_Short task_. Copy out each of the rows below word for word.
───
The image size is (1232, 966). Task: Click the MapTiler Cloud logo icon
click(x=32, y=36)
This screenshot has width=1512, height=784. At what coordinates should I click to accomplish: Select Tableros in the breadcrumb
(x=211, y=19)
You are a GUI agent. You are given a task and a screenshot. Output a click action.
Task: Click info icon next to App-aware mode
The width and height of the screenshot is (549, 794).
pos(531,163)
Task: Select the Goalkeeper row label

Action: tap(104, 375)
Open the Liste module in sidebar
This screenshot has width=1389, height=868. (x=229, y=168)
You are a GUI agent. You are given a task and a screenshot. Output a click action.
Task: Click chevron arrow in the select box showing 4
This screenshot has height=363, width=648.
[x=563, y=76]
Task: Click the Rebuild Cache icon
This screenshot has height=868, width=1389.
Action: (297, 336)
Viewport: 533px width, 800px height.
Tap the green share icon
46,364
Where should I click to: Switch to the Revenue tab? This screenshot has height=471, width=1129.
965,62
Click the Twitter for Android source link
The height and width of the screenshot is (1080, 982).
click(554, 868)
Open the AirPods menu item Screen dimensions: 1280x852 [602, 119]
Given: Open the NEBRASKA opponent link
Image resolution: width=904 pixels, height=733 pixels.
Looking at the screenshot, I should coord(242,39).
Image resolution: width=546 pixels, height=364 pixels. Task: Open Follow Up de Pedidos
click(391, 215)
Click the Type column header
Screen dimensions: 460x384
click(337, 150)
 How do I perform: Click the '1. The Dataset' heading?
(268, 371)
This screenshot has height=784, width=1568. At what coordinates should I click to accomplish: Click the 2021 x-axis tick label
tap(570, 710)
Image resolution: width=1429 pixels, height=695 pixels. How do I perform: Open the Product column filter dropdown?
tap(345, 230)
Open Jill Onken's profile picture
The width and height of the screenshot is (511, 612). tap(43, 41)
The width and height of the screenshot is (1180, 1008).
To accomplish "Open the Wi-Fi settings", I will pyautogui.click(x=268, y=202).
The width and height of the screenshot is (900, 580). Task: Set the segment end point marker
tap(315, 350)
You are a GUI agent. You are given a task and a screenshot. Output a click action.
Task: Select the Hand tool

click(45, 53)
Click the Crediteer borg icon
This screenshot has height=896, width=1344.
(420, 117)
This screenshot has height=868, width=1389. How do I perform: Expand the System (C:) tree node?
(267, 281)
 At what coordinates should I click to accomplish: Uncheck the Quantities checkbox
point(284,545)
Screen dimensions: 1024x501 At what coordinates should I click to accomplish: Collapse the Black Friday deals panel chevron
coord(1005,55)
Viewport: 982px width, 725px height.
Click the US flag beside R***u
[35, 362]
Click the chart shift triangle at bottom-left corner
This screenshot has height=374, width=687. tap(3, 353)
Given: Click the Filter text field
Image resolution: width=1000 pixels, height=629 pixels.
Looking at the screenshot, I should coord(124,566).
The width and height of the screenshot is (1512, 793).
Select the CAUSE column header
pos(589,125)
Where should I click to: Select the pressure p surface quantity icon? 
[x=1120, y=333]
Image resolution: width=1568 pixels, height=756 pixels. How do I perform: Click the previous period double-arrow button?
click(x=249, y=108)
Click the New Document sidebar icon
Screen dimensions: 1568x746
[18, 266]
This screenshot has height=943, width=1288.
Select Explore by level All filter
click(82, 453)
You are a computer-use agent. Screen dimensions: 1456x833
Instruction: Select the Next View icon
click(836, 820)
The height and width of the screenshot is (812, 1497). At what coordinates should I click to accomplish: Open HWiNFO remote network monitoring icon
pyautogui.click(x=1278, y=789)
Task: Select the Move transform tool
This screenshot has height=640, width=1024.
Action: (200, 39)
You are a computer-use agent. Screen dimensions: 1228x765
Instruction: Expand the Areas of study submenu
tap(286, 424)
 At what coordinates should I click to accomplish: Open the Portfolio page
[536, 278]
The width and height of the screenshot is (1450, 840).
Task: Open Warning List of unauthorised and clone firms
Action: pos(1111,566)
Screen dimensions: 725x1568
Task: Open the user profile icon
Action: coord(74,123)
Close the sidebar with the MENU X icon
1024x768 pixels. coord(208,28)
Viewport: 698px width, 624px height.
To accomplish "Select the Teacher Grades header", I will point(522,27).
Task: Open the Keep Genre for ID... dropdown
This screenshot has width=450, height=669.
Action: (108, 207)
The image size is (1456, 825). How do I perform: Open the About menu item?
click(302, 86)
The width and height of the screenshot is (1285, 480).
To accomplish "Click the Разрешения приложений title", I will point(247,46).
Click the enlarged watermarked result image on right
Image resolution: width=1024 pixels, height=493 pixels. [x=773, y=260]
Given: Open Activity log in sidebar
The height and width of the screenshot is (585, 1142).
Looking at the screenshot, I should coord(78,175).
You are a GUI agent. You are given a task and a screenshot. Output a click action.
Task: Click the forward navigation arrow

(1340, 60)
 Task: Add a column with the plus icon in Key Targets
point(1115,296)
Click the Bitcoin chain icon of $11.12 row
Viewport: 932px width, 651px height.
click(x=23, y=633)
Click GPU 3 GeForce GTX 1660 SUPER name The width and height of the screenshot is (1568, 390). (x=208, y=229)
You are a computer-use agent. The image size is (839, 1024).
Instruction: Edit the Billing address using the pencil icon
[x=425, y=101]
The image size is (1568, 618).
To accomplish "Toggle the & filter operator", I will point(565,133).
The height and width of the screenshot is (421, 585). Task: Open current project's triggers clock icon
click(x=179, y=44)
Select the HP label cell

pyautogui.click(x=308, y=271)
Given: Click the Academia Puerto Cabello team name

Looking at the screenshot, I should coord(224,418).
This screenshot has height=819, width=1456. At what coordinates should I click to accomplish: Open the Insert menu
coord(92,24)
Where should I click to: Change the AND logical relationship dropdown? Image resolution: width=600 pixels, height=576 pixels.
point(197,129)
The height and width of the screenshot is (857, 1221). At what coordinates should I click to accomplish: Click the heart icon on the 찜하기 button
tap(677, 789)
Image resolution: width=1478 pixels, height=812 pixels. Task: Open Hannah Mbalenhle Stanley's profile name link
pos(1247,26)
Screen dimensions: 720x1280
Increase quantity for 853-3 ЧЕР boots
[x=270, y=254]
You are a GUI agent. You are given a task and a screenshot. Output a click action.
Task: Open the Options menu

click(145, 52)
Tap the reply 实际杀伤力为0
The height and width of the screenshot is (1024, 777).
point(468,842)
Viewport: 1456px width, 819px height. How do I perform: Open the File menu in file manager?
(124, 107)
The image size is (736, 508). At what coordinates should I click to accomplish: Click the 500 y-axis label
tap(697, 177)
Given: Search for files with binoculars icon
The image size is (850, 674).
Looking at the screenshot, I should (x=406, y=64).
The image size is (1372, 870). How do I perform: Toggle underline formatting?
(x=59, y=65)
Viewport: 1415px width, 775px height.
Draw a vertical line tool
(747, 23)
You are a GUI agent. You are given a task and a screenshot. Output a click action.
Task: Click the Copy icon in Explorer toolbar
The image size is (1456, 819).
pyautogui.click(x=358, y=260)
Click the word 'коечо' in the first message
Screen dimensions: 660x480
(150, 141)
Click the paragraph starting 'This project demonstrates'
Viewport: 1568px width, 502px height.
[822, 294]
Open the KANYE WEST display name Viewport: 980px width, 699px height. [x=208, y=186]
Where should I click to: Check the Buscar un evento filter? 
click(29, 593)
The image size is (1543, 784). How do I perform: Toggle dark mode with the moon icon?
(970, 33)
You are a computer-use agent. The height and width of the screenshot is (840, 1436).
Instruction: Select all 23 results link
───
_In response_.
The image size is (1232, 966). Task: Click the MapTiler Cloud logo icon
click(x=32, y=36)
This screenshot has width=1512, height=784. At what coordinates should I click to accomplish: Select Tableros in the breadcrumb
(x=211, y=19)
You are a GUI agent. You are given a task and a screenshot. Output a click action.
Task: Click info icon next to App-aware mode
The width and height of the screenshot is (549, 794).
pos(531,163)
Task: Select the Goalkeeper row label

Action: tap(104, 375)
Open the Liste module in sidebar
This screenshot has width=1389, height=868. (x=229, y=168)
You are a GUI agent. You are given a task and a screenshot. Output a click action.
Task: Click chevron arrow in the select box showing 4
This screenshot has height=363, width=648.
[x=563, y=76]
Task: Click the Rebuild Cache icon
This screenshot has height=868, width=1389.
Action: (297, 336)
Viewport: 533px width, 800px height.
Tap the green share icon
46,364
Where should I click to: Switch to the Revenue tab? This screenshot has height=471, width=1129.
965,62
Click the Twitter for Android source link
The height and width of the screenshot is (1080, 982).
click(554, 868)
Open the AirPods menu item Screen dimensions: 1280x852 [602, 119]
Given: Open the NEBRASKA opponent link
Image resolution: width=904 pixels, height=733 pixels.
Looking at the screenshot, I should coord(242,39).
Image resolution: width=546 pixels, height=364 pixels. Task: Open Follow Up de Pedidos
click(391, 215)
Click the Type column header
Screen dimensions: 460x384
click(337, 150)
 How do I perform: Click the '1. The Dataset' heading?
(268, 371)
This screenshot has height=784, width=1568. At what coordinates should I click to accomplish: Click the 2021 x-axis tick label
tap(570, 710)
Image resolution: width=1429 pixels, height=695 pixels. How do I perform: Open the Product column filter dropdown?
tap(345, 230)
Open Jill Onken's profile picture
The width and height of the screenshot is (511, 612). tap(43, 41)
The width and height of the screenshot is (1180, 1008).
To accomplish "Open the Wi-Fi settings", I will pyautogui.click(x=268, y=202).
The width and height of the screenshot is (900, 580). Task: Set the segment end point marker
tap(315, 350)
You are a GUI agent. You are given a task and a screenshot. Output a click action.
Task: Select the Hand tool

click(45, 53)
Click the Crediteer borg icon
This screenshot has height=896, width=1344.
(420, 117)
This screenshot has height=868, width=1389. How do I perform: Expand the System (C:) tree node?
(267, 281)
 At what coordinates should I click to accomplish: Uncheck the Quantities checkbox
point(284,545)
Screen dimensions: 1024x501 At what coordinates should I click to accomplish: Collapse the Black Friday deals panel chevron
coord(1005,55)
Viewport: 982px width, 725px height.
Click the US flag beside R***u
[35, 362]
Click the chart shift triangle at bottom-left corner
This screenshot has height=374, width=687. tap(3, 353)
Given: Click the Filter text field
Image resolution: width=1000 pixels, height=629 pixels.
Looking at the screenshot, I should coord(124,566).
The width and height of the screenshot is (1512, 793).
Select the CAUSE column header
pos(589,125)
Where should I click to: Select the pressure p surface quantity icon? 
[x=1120, y=333]
Image resolution: width=1568 pixels, height=756 pixels. How do I perform: Click the previous period double-arrow button?
click(x=249, y=108)
Click the New Document sidebar icon
Screen dimensions: 1568x746
[18, 266]
This screenshot has height=943, width=1288.
Select Explore by level All filter
click(82, 453)
You are a computer-use agent. Screen dimensions: 1456x833
Instruction: Select the Next View icon
click(836, 820)
The height and width of the screenshot is (812, 1497). At what coordinates should I click to accomplish: Open HWiNFO remote network monitoring icon
pyautogui.click(x=1278, y=789)
Task: Select the Move transform tool
This screenshot has height=640, width=1024.
Action: (200, 39)
You are a computer-use agent. Screen dimensions: 1228x765
Instruction: Expand the Areas of study submenu
tap(286, 424)
 At what coordinates should I click to accomplish: Open the Portfolio page
[536, 278]
The width and height of the screenshot is (1450, 840).
Task: Open Warning List of unauthorised and clone firms
Action: pos(1111,566)
Screen dimensions: 725x1568
Task: Open the user profile icon
Action: coord(74,123)
Close the sidebar with the MENU X icon
1024x768 pixels. coord(208,28)
Viewport: 698px width, 624px height.
To accomplish "Select the Teacher Grades header", I will point(522,27).
Task: Open the Keep Genre for ID... dropdown
This screenshot has width=450, height=669.
Action: (108, 207)
The image size is (1456, 825). How do I perform: Open the About menu item?
click(302, 86)
The width and height of the screenshot is (1285, 480).
To accomplish "Click the Разрешения приложений title", I will point(247,46).
Click the enlarged watermarked result image on right
Image resolution: width=1024 pixels, height=493 pixels. [x=773, y=260]
Given: Open Activity log in sidebar
The height and width of the screenshot is (585, 1142).
Looking at the screenshot, I should coord(78,175).
You are a GUI agent. You are given a task and a screenshot. Output a click action.
Task: Click the forward navigation arrow

(1340, 60)
 Task: Add a column with the plus icon in Key Targets
point(1115,296)
Click the Bitcoin chain icon of $11.12 row
Viewport: 932px width, 651px height.
click(x=23, y=633)
Click GPU 3 GeForce GTX 1660 SUPER name The width and height of the screenshot is (1568, 390). (x=208, y=229)
You are a computer-use agent. The image size is (839, 1024).
Instruction: Edit the Billing address using the pencil icon
[x=425, y=101]
The image size is (1568, 618).
To accomplish "Toggle the & filter operator", I will point(565,133).
The height and width of the screenshot is (421, 585). Task: Open current project's triggers clock icon
click(x=179, y=44)
Select the HP label cell

pyautogui.click(x=308, y=271)
Given: Click the Academia Puerto Cabello team name

Looking at the screenshot, I should coord(224,418).
This screenshot has height=819, width=1456. At what coordinates should I click to accomplish: Open the Insert menu
coord(92,24)
Where should I click to: Change the AND logical relationship dropdown? Image resolution: width=600 pixels, height=576 pixels.
point(197,129)
The height and width of the screenshot is (857, 1221). At what coordinates should I click to accomplish: Click the heart icon on the 찜하기 button
tap(677, 789)
Image resolution: width=1478 pixels, height=812 pixels. Task: Open Hannah Mbalenhle Stanley's profile name link
pos(1247,26)
Screen dimensions: 720x1280
Increase quantity for 853-3 ЧЕР boots
[x=270, y=254]
You are a GUI agent. You are given a task and a screenshot. Output a click action.
Task: Open the Options menu

click(145, 52)
Tap the reply 实际杀伤力为0
The height and width of the screenshot is (1024, 777).
point(468,842)
Viewport: 1456px width, 819px height. How do I perform: Open the File menu in file manager?
(124, 107)
The image size is (736, 508). At what coordinates should I click to accomplish: Click the 500 y-axis label
tap(697, 177)
Given: Search for files with binoculars icon
The image size is (850, 674).
Looking at the screenshot, I should (x=406, y=64).
The image size is (1372, 870). How do I perform: Toggle underline formatting?
(x=59, y=65)
Viewport: 1415px width, 775px height.
Draw a vertical line tool
(747, 23)
You are a GUI agent. You are given a task and a screenshot. Output a click action.
Task: Click the Copy icon in Explorer toolbar
The image size is (1456, 819).
pyautogui.click(x=358, y=260)
Click the word 'коечо' in the first message
Screen dimensions: 660x480
(150, 141)
Click the paragraph starting 'This project demonstrates'
Viewport: 1568px width, 502px height.
[822, 294]
Open the KANYE WEST display name Viewport: 980px width, 699px height. [x=208, y=186]
Where should I click to: Check the Buscar un evento filter? 
click(29, 593)
The image size is (1543, 784). How do I perform: Toggle dark mode with the moon icon?
(970, 33)
You are a computer-use agent. The height and width of the screenshot is (840, 1436).
Instruction: Select all 23 results link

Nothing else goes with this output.